**EXTRACT PROVIDED**

Our top ten list of what this month’s elections mean for the nonprofit sector:
1. This year’s freshman class is one of the largest in history.
With at least 13 new senators and over 70 new representatives, there is a big opportunity for nonprofits to get in early and educate members about what we do.
2. Outgoing Ways and Means Chairman Sander Levin (D-MI) and presumed incoming Chairman Dave Camp (R-MI) are both very supportive of the nonprofit community, perhaps because they both hail from Michigan, a state with a rich history of effective nonprofits and foundations.
Rep. Camp was instrumental in adding the IRA Charitable Rollover provision into the Pension Protection Act of 2006, allowing seniors to donate money from their individual retirement accounts to charity without being taxed. He is also pushing to get the provision renewed before the end of 2010. Chairman Levin was very supportive of a provision to allow nonprofits to invest onshore without triggering UBIT taxes.

**DATA**
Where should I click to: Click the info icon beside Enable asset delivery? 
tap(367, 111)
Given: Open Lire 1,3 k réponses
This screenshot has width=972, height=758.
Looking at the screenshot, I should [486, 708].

**WHAT YOU WILL DO**
**A)** List every number written in digits in the text on the elections and nonprofits, including the list numbers, in order of appearance.
**B)** Echo the stretch of the text on the elections and nonprofits from "2. Outgoing Ways" through "nonprofits and foundations.".
The records are separate material, unrelated to the text on the elections and nonprofits.

**ANSWERS PER TASK**
**A)** 1, 13, 70, 2, 2006, 2010

**B)**
2. Outgoing Ways and Means Chairman Sander Levin (D-MI) and presumed incoming Chairman Dave Camp (R-MI) are both very supportive of the nonprofit community, perhaps because they both hail from Michigan, a state with a rich history of effective nonprofits and foundations.